Know there's adaptability
If your beneficiary doesn't end up needing the money, you can transfer the account to an eligible family member. Or if you really need the money back, you can get to it. However, a 10% penalty tax on earnings (as well as federal and state income taxes) will apply.
You can contribute up to $325,000. This includes all 529 accounts sponsored by the State of Missouri for the same beneficiary.
A MOST 529 account allows you to control how your investments are spent, unlike a custodial account under the Uniform Gifts/Transfers to Minors Act (UGMA/UTMA), for instance, which lets your beneficiary use the money for any purpose once he or she reaches the age of majority.
Ease of use
Start now with a small amount
Opening an account is free, and you can invest as little as $1 each time you contribute.
Invest by check, recurring contributions (also known as an automatic investment plan or AIP), electronic bank transfer, or payroll direct deposit (if available through your employer), or by moving money from other education savings vehicles.
Manage your account online
You can view statements, make contributions, maintain your account, and obtain performance information online. If you open more than one account, you can view them all with one username and password.
Invest in a diverse portfolio
No matter your comfort level and experience with investing, you can find the right investment to suit your risk tolerance and investing style.
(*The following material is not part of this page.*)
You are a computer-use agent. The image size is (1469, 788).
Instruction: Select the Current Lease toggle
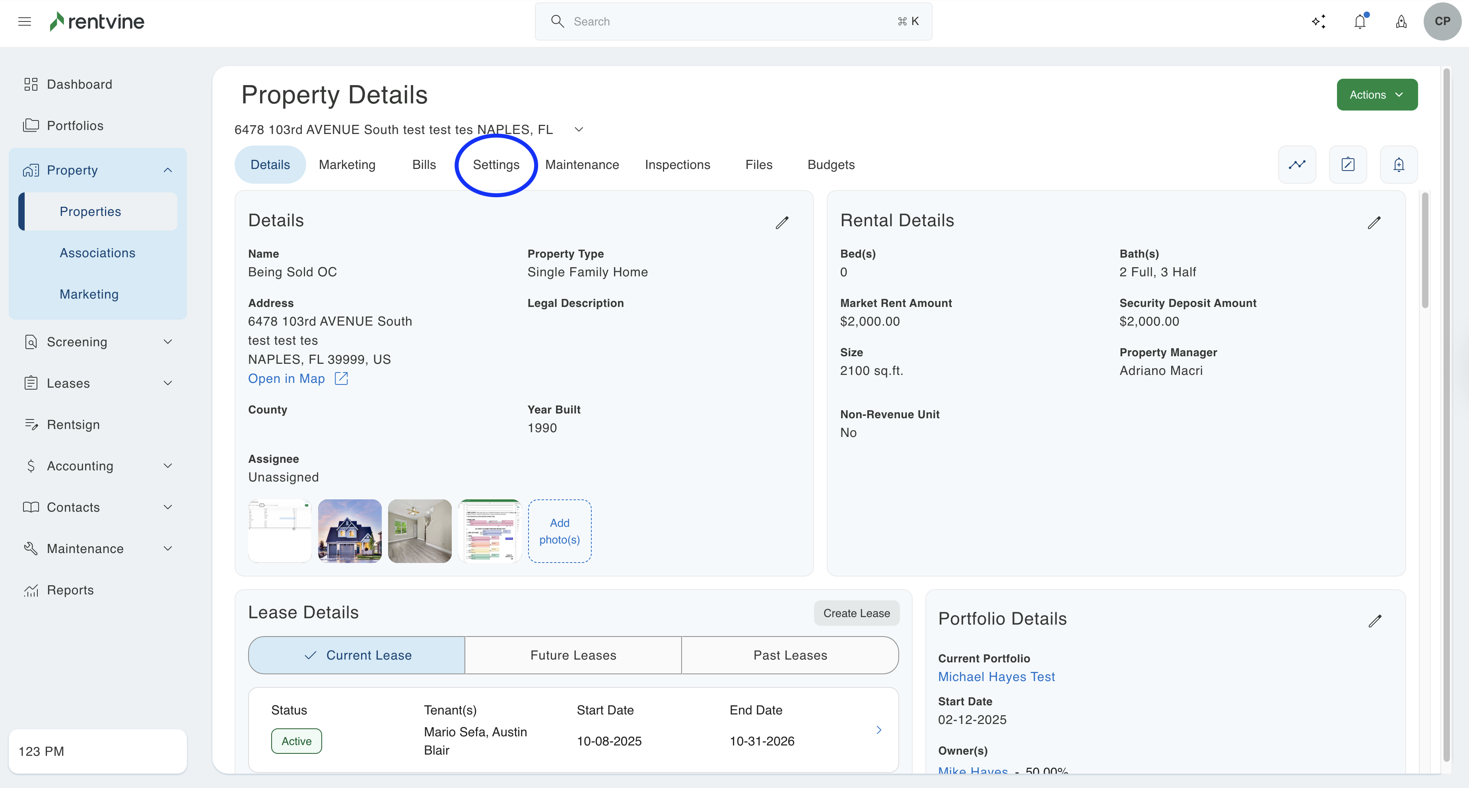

Choose a single age-based option—designed for higher education—or assemble your own mix of individual portfolios, including stock, international, bond, and short-term investments.
Trust the experts
Recordkeeping and related services for the plan are managed by Ascensus College Savings Recordkeeping Services, LLC, and its affiliates, with investment management provided by Vanguard.
Earn extra savings
Sign up for the Upromise service
Enroll in Upromise® and turn everyday purchases into cash, which can be transferred directly to your MOST 529 account.***
Save more with Ugift
Invite family and friends to contribute
Ugift® lets family and friends contribute to your MOST 529 account through an easy-to-use online system or through print coupons. It's the perfect gift.
Benefits for the student
Pay for tuition, supplies, and more
When used for higher-education expenses, money can be used to pay for tuition, room and board (with limitations), books, supplies, fees, and equipment that are required for enrollment or attendance. Also, computers, certain peripheral computer equipment, internet access and related services, and computer software if the items are to be used primarily by the beneficiary during enrollment or attendance at any eligible postsecondary school in the United States or abroad—really anything that's considered a qualified education expense.
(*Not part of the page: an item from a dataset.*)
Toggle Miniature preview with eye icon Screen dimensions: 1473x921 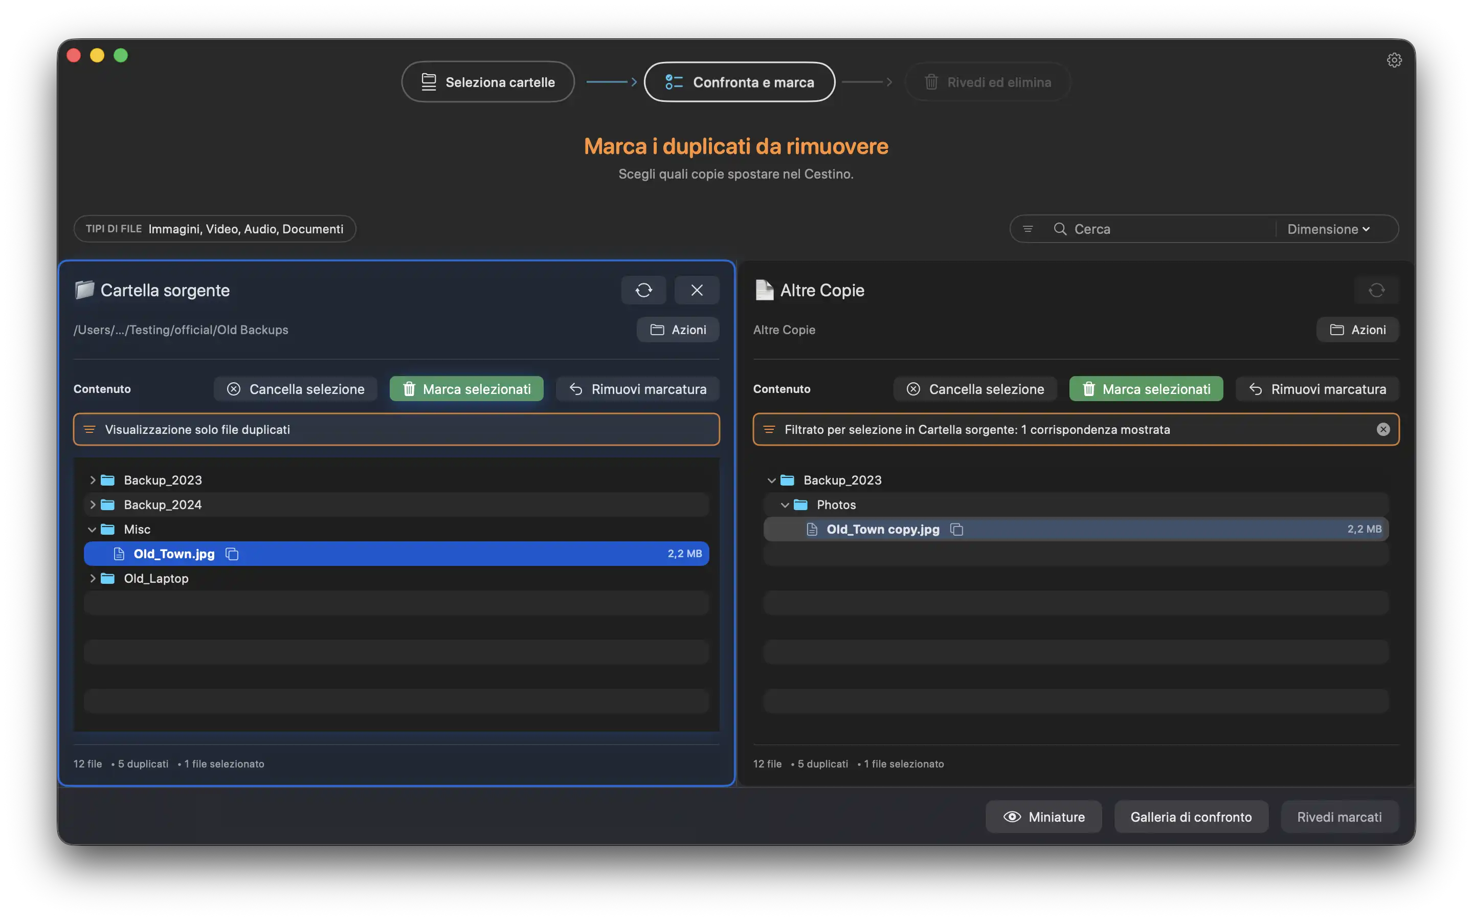(x=1043, y=817)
As of 2018, for federal tax benefit purposes, qualified expenses also include tuition of up to $10,000 per student per year in connection with enrollment or attendance at an elementary or secondary public, private, or religious school. In addition, Missouri taxpayers can use MOST 529 assets to pay for K–12 tuition, with no state tax consequences. State tax treatment of K–12 withdrawals is determined by the state where the taxpayer files state income tax. If you're not a Missouri taxpayer, please consult with a tax advisor.
Go to the school of your choice
You can use the 529 account to pay for a wide variety of eligible institutions including colleges, universities, and trade and vocational schools in the United States or abroad. You can also use the 529 assets to pay for K–12 tuition up to $10,000 per student per year at public, private, and religious schools.
Pay no taxes on withdrawals
You won't have to pay federal or state income taxes on the money you withdraw to pay for qualified expenses.
Decrease impact on financial aid
Unlike some other types of education savings accounts, 529 accounts owned by a parent have a relatively minor impact on higher-education financial aid because the assets aren't considered the child's.